Hong Kong blue chips spiralled lower, sliding 8 percent, with US recession fears dragging bellwether bank HSBC Holdings to lows not seen since October 2003.
Hong Kong-listed shares in mainland companies sank 11 percent. The Hang Seng Index is down about 30 percent since a recent peak in late October and off 19 per cent this year.
The president of China's sixth-largest bank, China Merchants Bank Co, told Reuters on Monday that earnings at Chinese banks will probably be hit this year by the snowballing US subprime mortgage crisis and Beijing's moves to cool the economy.
"News like this suggests that damage may be spreading in developing markets including China, and this is worsening the overall sentiment in financial markets," said Toshiyuki Suzuki, a New York-based strategist at Mitsubishi UFJ Bank. "It appears that these markets, too, will not be able to escape the impact of the wave of worsening international economies."

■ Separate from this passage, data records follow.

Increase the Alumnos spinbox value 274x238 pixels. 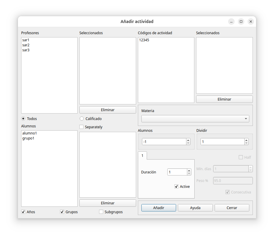(x=188, y=140)
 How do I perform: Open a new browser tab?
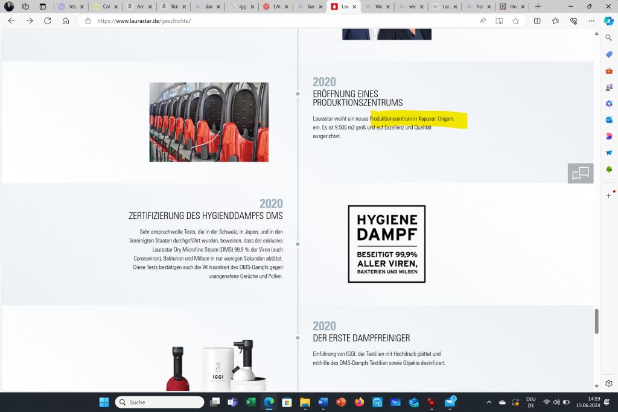(538, 7)
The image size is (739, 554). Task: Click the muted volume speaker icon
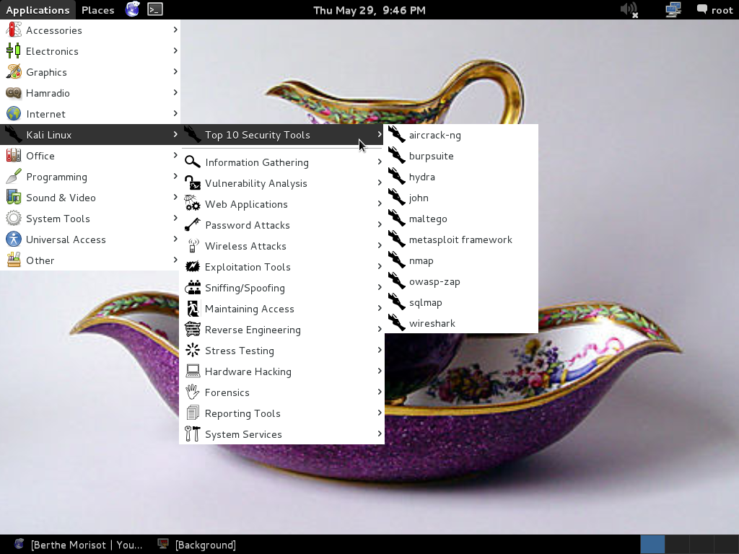click(x=629, y=9)
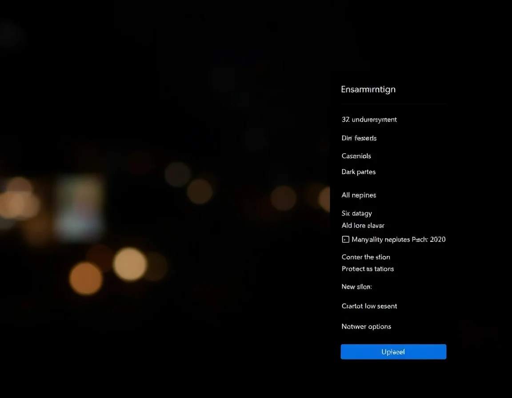Viewport: 512px width, 398px height.
Task: Choose the Ald lore slaver entry
Action: 363,225
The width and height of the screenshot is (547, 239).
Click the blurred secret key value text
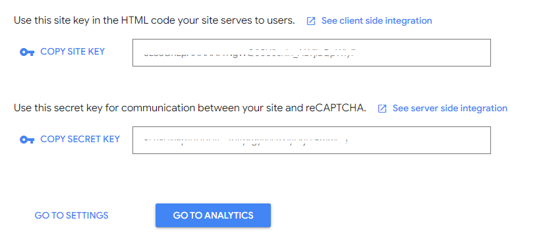coord(245,141)
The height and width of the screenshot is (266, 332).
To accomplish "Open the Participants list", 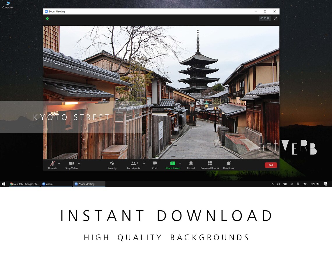I will [133, 163].
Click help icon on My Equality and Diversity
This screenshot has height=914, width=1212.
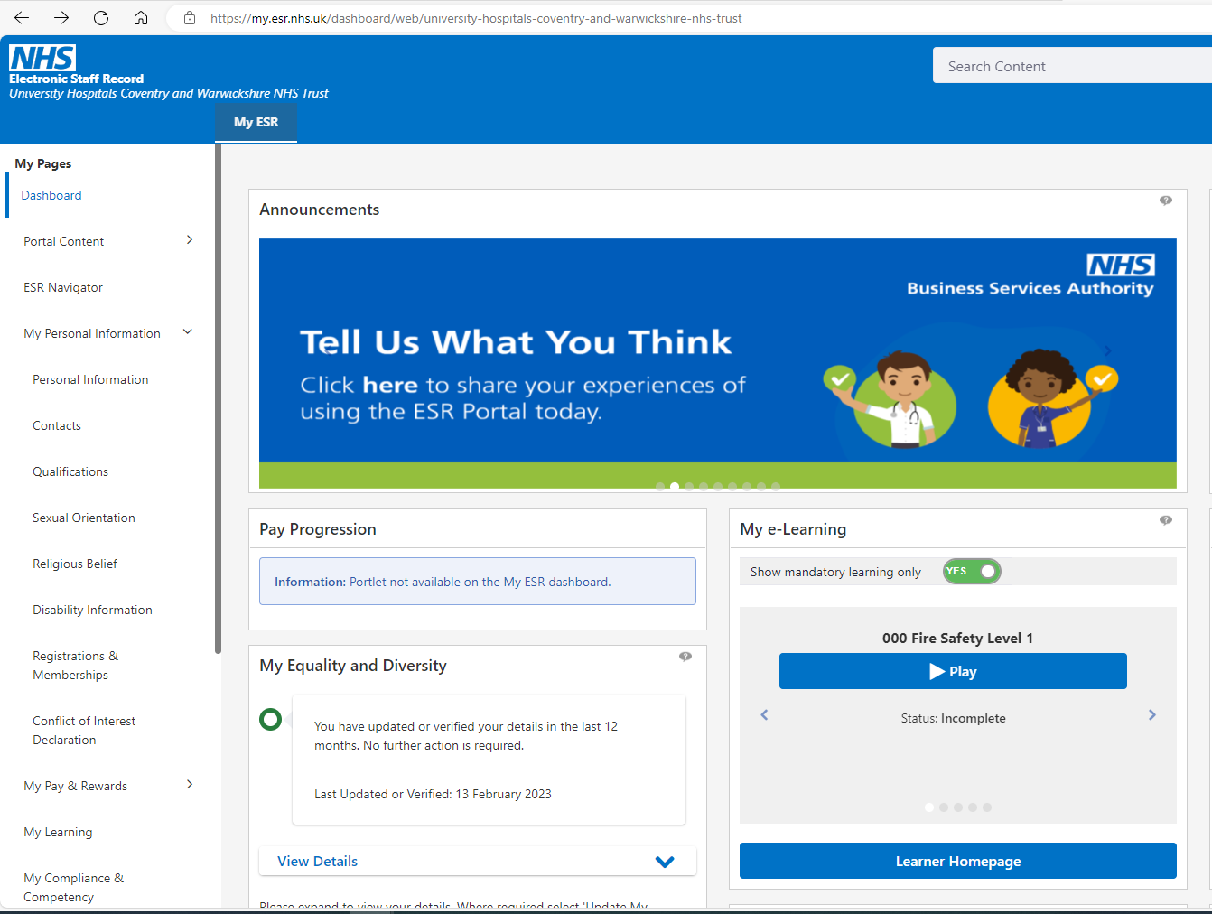(x=685, y=657)
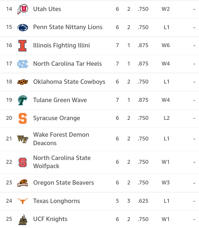Click the Utah Utes logo
This screenshot has width=199, height=228.
click(22, 9)
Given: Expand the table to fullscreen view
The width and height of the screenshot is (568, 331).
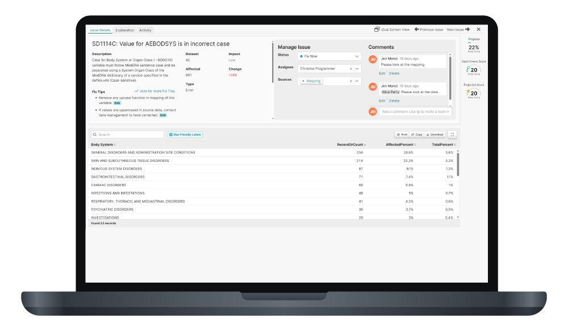Looking at the screenshot, I should [x=452, y=134].
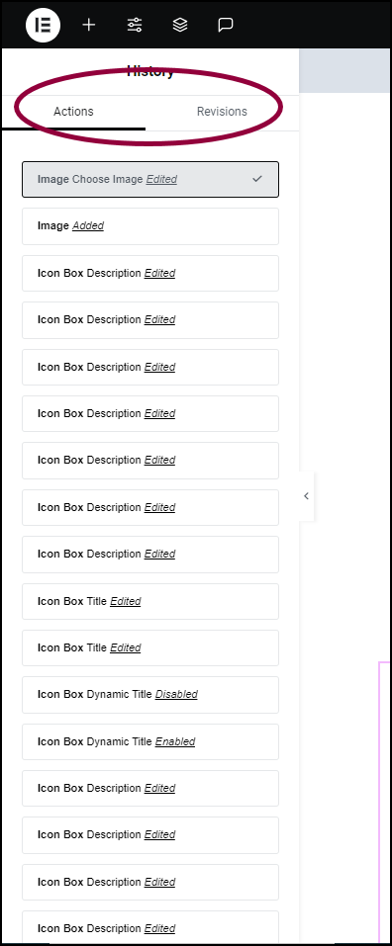Select Icon Box Dynamic Title Enabled entry
Viewport: 392px width, 946px height.
pyautogui.click(x=150, y=741)
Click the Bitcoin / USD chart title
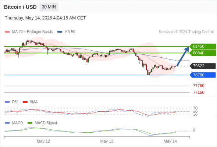 (20, 7)
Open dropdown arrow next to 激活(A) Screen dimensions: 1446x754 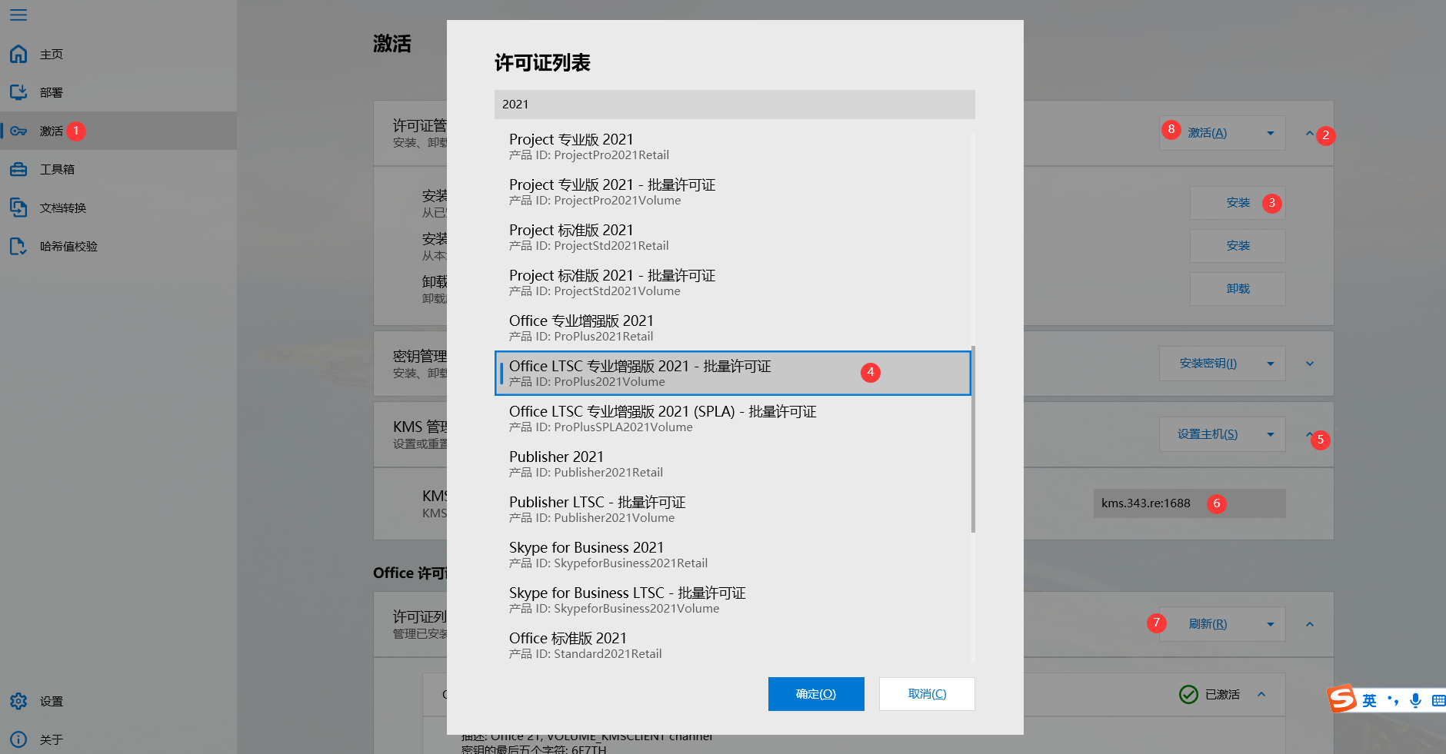tap(1271, 133)
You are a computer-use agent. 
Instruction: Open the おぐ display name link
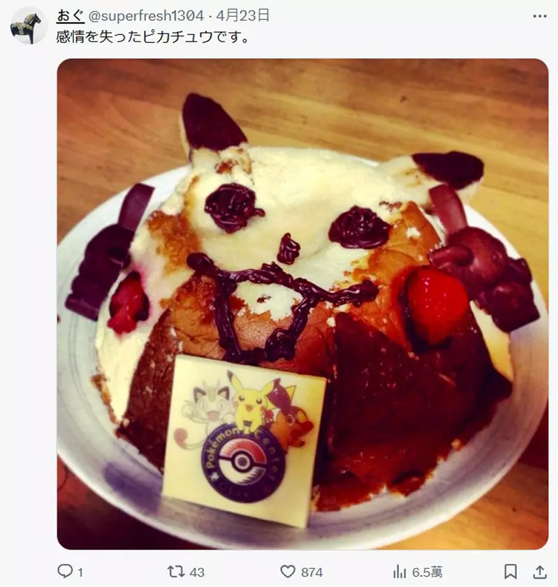(x=71, y=16)
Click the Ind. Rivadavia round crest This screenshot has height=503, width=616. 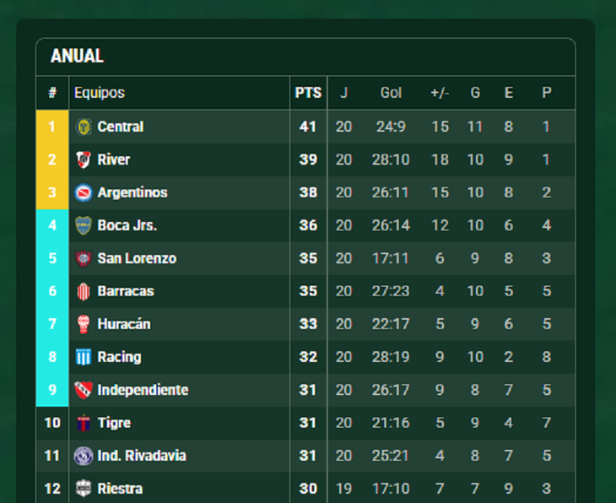(84, 456)
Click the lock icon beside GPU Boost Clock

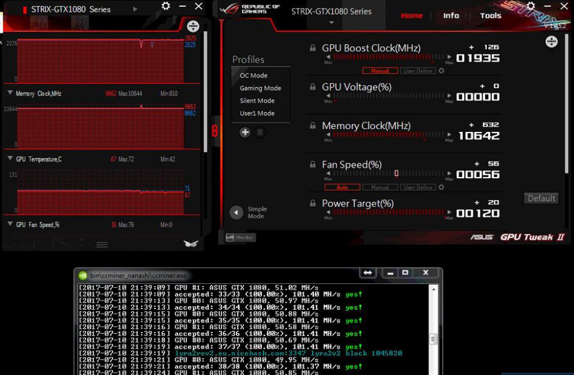[313, 48]
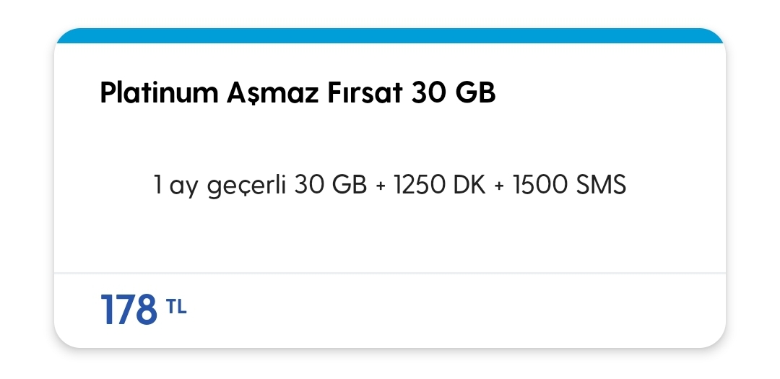
Task: Click the first plus sign after 30 GB
Action: 381,186
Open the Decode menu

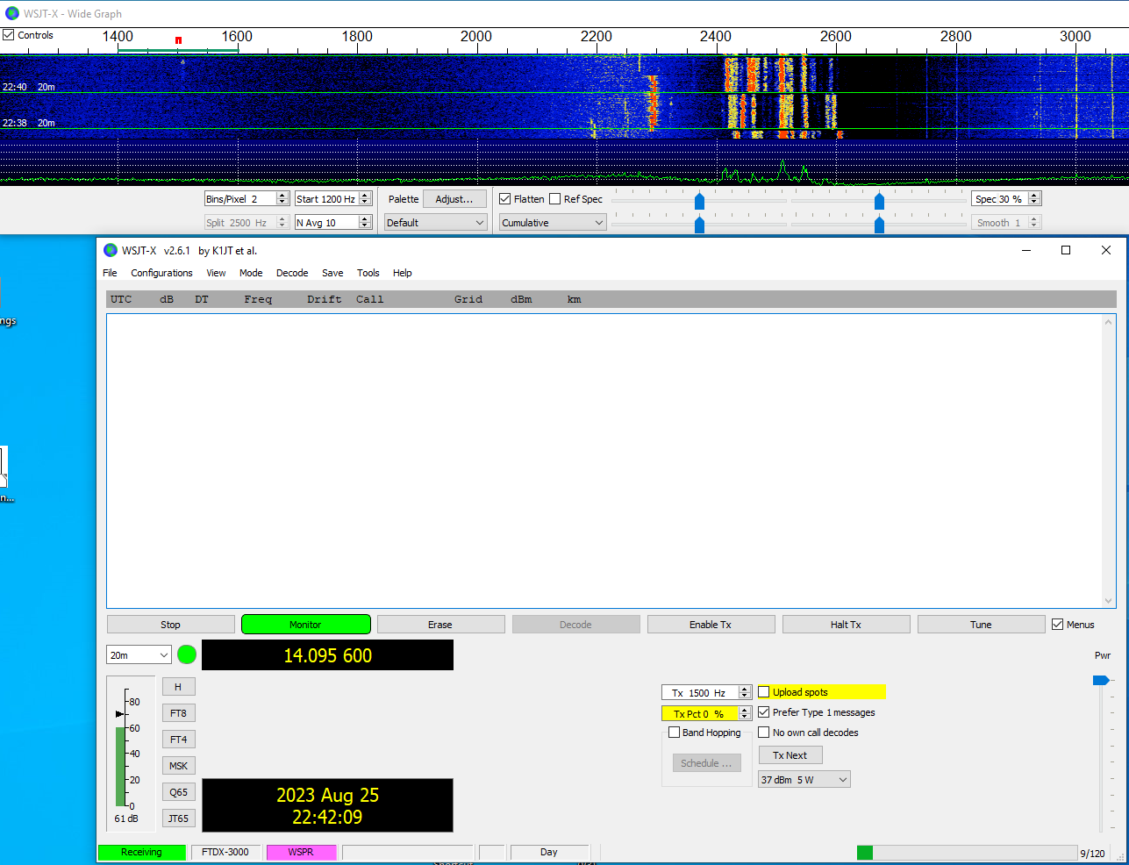(x=292, y=273)
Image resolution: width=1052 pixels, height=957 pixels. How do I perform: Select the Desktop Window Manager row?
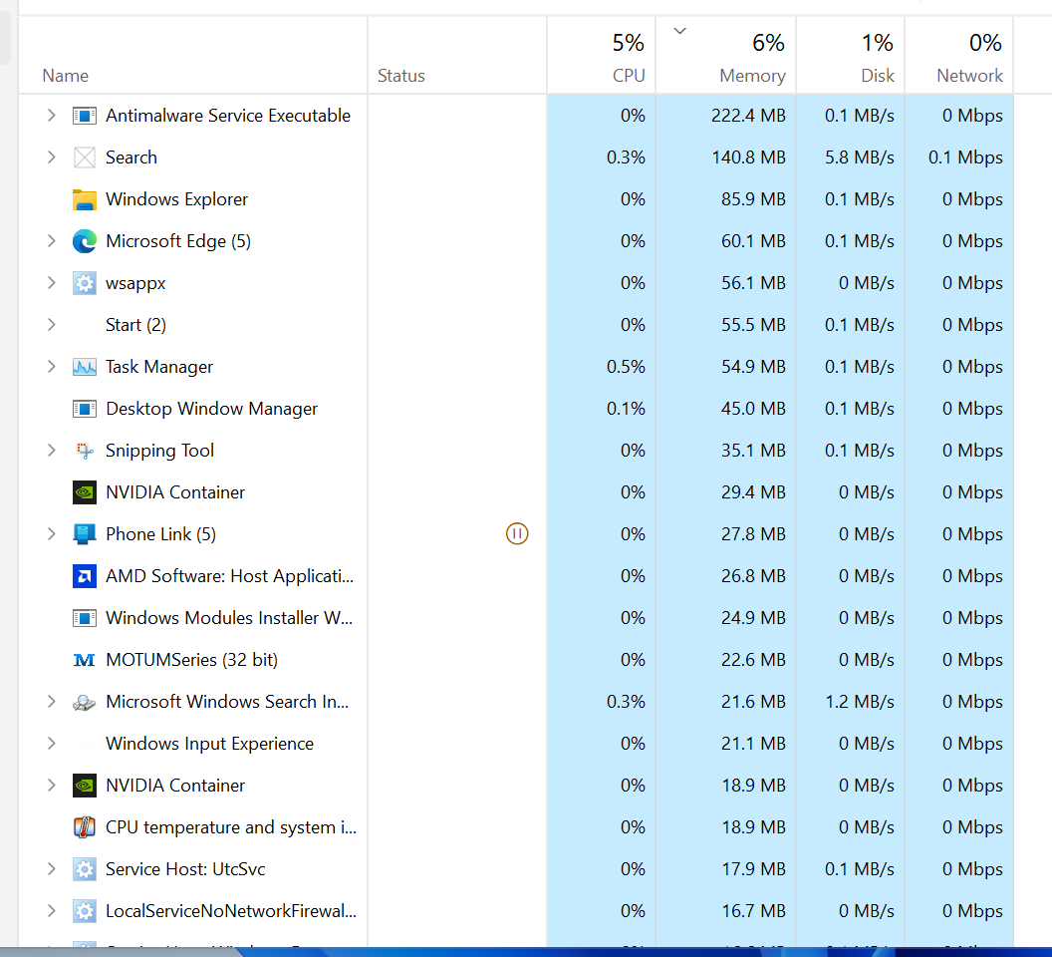211,409
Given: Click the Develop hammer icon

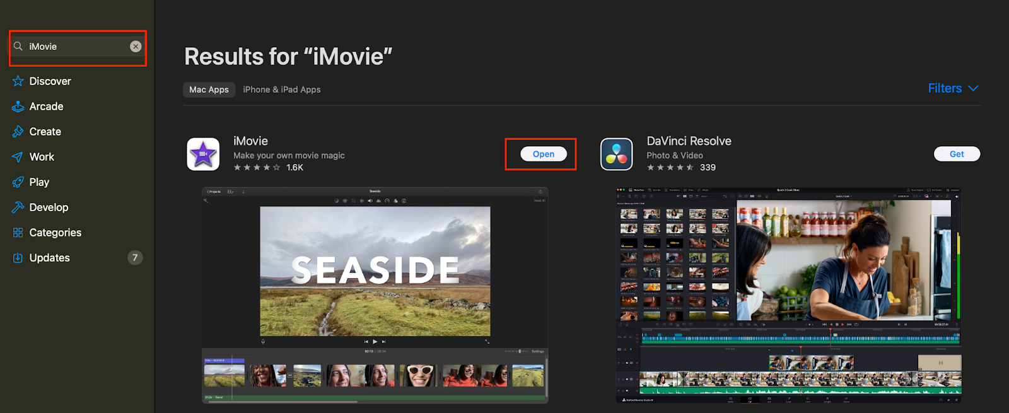Looking at the screenshot, I should pos(18,207).
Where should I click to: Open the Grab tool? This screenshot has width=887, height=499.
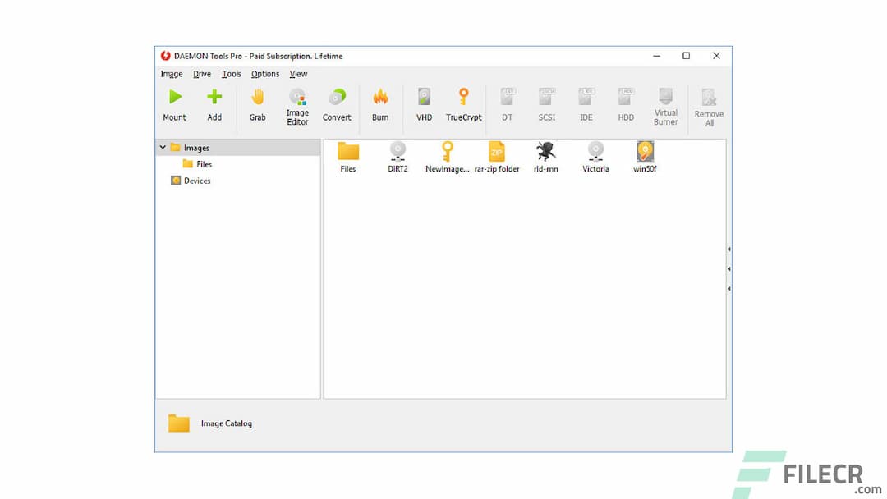(257, 104)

Australia's S&P/ASX 200 index lost 7 percent in its biggest-ever one-day percentage drop to record its 12th straight session of declines.
Mining stocks, sensitive to any economic slowdown, led the decline. BHP Billiton fell 4.9 per cent and Rio Tinto tumbled 11 percent.
Shanghai copper and zinc futures fell by their 4 per cent daily limits.
Oil deepened losses as global stock markets tanked. London's Brent crude fell half a dollar to $87 a barrel by 0520 GMT.
"This is a meltdown. The weakness is spreading and there is nowhere to hide outside government bonds and, of course, cash," said MF Global analyst Edward Meir.
"But this could be the last big capitulation before prices steady -- this might a selling climax, but it could still last all week."